Except of course that you won’t be fine without any help.

There are people who are telling you that they love you and that they want to help. That’s not what you want to hear. You want to hear that they’ll leave you alone because you don’t even know what help looks like and you don’t know how things could possibly get any better (because they always seem to find a way to get worse). Somehow it doesn’t hit that these people really might have a perspective that you can learn from. How on earth would they know better than you about your life? They think they care about you and they think they love you, but if they knew who you really were they wouldn’t? They’re lying, it’s a trap, it’s a trick, they’re condescending fucks.

Or that’s what you tell yourself.

In reality, you cannot understand how terrified and in love your friends are. You will never understand what you mean to them. You will never understand how badly it hurts them when you lash out, when you tell them that you know they hate you. You think that you have to be the one to manage them all, to keep them in line. You have to come up with the magic bullet that will fix all your problems and they’ll stand there and smile nicely and maybe lend a hand, but they don’t know what’s going on and so they can’t help.

Except that each of your friends has an entire lifetime of coping behind them. The feeling of finally being able to fall into their arms and give it all up is amazing. They might not know exactly what to do, but a little bit of trust goes a long way: they probably know how to help a lot better than you think they do. They are willing to put up with so much more than you think they are.

Imagine, briefly, that one of us was far away and hurting. Imagine that we were cutting off contact, instigating fights, hurting ourself. Imagine what you would do to get to us, to save us, to make god damn certain that we were ok. Imagine how badly you would want to fold us in your arms and get us to a doctor and shut out the rest of the stupid world until we were safe.

And I get that it feels like we want to control you, and I get that it feels like you’re a damned adult and you can handle yourself, and I get that this all feels like a stupid overreaction and you don’t want it. But you know what being an adult means? It means taking responsibility for your relationships. It means being willing to do shit that is hard and terrifying and unpleasant. It means being willing to talk to your friends and listen when they say they’re worried and do silly, potentially useless things to help calm their fears.

Because really, how would it hurt to let them in? Besides the overwhelming fear of rejection (which you’ve already forced by pushing them away), what would happen? You’d have to stop doing all the things that rip your body apart and leave you broken but in control (or so you tell yourself). You’d have to stop holding so damn tightly to all the little things in your life that are making you feel human.

So yeah, it does hurt to let them in. And maybe some of them won’t be able to handle it. And that is a horrible, miserable feeling. But I can promise you that if you don’t let your friends in, none of them will be able to handle it and you’ll be really, truly alone. I can promise that you KNOW it hurts right now. It may very well get worse if you ask for help and you do the damned hard work of learning new ways to cope. In fact it probably will. For a while. It is a thankless task. But when you hear your friends and family saying things like “I never could have said this to you a year ago”, or you notice how much more relaxed they are around you, or how you haven’t felt like you have to hide or lie in weeks…somehow it’s a little bit worth it.

I’m not going to tell you it will all get better. There are no rainbows and unicorns. But you can get better. You can do better. And I expect better of you. I know that you’re hurting, but that doesn’t give you license to treat your friends the way you have. So please, stand up and be the version of yourself that is vulnerable, open, and compassionate, to yourself and to others.

I love you more than you can imagine.

## DATA SEGMENT
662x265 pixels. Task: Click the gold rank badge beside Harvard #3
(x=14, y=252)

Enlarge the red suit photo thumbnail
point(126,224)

## WHAT THIS TASK INVOLVES
Do these statements agree with the letter about letting friends help? For each, answer yes or no and quote the words from the letter that decide it. 1. The letter promises that everything will get better. 2. The letter says that asking for help and learning new ways to cope will probably make things worse for a while. 3. The letter says that being an adult means taking responsibility for your relationships.

## ANSWER SECTION
1. No: "I’m not going to tell you it will all get better."
2. Yes: "It may very well get worse if you ask for help and you do the damned hard work of learning new ways to cope. In fact it probably will. For a while."
3. Yes: "It means taking responsibility for your relationships."